(Records from a data source)
-- Opening Marker --

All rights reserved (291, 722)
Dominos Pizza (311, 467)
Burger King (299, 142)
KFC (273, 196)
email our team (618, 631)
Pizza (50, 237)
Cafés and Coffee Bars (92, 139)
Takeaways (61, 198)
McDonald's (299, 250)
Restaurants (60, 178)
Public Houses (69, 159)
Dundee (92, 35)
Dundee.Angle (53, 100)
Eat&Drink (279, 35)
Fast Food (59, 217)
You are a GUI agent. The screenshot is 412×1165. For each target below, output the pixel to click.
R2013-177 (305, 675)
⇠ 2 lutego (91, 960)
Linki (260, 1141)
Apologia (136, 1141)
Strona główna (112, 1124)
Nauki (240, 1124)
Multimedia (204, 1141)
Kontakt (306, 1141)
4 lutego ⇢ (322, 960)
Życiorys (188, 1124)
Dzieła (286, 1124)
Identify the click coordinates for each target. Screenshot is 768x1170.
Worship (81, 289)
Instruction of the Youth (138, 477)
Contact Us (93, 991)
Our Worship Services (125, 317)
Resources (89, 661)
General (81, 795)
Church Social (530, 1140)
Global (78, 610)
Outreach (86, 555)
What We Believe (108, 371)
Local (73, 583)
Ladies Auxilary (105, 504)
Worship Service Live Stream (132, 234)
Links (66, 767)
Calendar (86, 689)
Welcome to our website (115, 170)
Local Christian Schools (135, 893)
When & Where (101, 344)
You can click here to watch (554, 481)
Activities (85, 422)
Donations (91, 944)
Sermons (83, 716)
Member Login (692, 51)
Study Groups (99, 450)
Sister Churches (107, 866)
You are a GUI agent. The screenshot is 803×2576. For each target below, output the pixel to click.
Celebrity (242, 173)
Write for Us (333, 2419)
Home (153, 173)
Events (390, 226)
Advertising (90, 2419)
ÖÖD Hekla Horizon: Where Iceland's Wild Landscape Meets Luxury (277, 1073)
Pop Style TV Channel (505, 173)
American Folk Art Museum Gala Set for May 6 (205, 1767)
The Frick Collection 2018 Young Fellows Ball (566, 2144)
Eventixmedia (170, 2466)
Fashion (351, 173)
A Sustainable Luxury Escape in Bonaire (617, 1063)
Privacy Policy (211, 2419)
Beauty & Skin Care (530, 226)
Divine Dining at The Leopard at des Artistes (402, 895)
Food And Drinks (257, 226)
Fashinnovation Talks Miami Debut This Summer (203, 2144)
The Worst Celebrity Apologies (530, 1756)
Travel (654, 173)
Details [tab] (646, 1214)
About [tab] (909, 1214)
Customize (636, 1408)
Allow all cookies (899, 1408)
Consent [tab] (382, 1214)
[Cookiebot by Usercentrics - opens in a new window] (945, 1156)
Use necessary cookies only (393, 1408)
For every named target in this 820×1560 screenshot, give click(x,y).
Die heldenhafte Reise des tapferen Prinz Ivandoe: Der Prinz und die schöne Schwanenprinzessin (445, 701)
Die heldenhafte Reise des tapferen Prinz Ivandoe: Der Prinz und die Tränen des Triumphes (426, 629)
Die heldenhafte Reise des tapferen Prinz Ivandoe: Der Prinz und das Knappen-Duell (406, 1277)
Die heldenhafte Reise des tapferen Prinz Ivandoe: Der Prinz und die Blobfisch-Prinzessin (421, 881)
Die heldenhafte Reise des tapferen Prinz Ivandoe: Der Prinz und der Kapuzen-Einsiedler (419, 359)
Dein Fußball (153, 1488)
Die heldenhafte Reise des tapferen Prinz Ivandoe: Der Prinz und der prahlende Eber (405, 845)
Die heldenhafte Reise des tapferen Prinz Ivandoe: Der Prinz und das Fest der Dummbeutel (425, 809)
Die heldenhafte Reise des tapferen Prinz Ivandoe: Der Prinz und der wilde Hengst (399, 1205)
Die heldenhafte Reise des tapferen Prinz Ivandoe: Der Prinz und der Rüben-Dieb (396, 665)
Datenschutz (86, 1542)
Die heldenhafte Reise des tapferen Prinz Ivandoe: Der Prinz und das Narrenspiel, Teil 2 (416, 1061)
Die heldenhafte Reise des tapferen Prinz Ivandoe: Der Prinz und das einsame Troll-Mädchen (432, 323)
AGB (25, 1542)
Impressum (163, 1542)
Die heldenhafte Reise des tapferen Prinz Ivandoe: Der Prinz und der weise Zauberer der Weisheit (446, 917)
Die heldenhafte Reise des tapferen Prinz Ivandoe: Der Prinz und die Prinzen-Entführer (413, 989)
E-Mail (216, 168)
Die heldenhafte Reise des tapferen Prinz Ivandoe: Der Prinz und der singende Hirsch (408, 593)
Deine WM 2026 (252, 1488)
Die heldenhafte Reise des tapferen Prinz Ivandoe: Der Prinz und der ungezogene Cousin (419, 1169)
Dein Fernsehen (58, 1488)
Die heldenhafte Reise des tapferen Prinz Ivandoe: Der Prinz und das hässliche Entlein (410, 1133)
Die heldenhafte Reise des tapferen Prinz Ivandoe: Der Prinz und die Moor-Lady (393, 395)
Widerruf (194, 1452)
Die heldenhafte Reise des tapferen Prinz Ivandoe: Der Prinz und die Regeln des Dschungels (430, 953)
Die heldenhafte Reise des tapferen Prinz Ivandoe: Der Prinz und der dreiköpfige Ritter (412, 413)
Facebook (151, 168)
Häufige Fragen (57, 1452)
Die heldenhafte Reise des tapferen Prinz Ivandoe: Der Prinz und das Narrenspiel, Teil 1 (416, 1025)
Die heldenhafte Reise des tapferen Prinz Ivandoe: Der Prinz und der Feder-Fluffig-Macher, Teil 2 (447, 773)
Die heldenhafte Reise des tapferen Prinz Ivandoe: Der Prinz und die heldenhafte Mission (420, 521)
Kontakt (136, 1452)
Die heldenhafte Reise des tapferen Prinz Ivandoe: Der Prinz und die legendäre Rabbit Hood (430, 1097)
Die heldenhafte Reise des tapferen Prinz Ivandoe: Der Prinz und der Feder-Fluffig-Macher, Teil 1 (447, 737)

-- Closing Marker --

* [Exercise details]
Number of lines above that include "cookies": state it and nothing else.

* [Expected answer]
2